Messaggioda franz il 10/06/2013, 12:50

flaviomob ha scritto:I primi migranti stranieri arrivati in Italia sono andati incontro agli stessi problemi. In particolare i figli adottati da coppie italiane, provenienti da paesi africani.

Si, verissimo. Conosco il caso abbastanza da vicino e non per figli adottati ma per i tre figli naturali di un italiano e di una somala, tutti nati in Italia, rigorosamente italiani e integrati (sicuramente non discriminati) ma pur sempre "pesci fuor d'acqua", per come si sentivano loro. Ed i problemi che hanno avuto (gravi, dopo l'adolescenza) mostra che l'integrazione tra culture diverse (o del presunto diverso") è problematica anche in assenza di discriminazioni. Sicuramente c'entra anche il contesto familiare, che puo' essere buono o meno buono anche in famiglia cosiddette "normali" per cui alla fine è veramente difficile attribuire colpe o meriti ad un aspetto piuttosto che un altro.
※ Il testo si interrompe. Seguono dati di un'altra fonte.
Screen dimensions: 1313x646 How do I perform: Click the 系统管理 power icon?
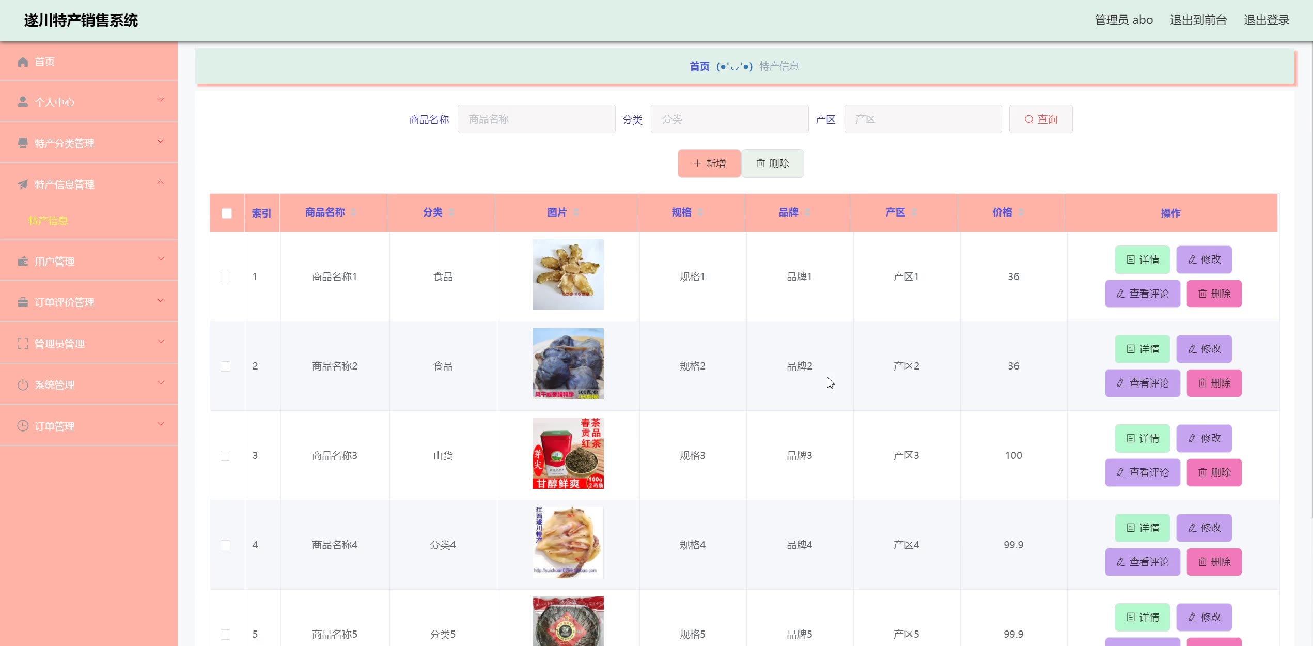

Come fai a dire quanto pesa la famiglia e quanto l'ambiente? Concordo che un anno solo sia poco per un'analisi con solo 500 bambini di diverse età. A mio avviso se si parla di adottare o affidamento, visto che si selezionionano in tutti i casi le coppie migliori, l'esito deve essere comunque superiore alla media. Ci mancherebbe altro. Non mi è pero' chiaro se i 500 bambini di cui si parla siano adottati/affidati oppure i figli naturali (o con procreazione assistita) di uno dei due genitori, che è quindi un genitore biologico.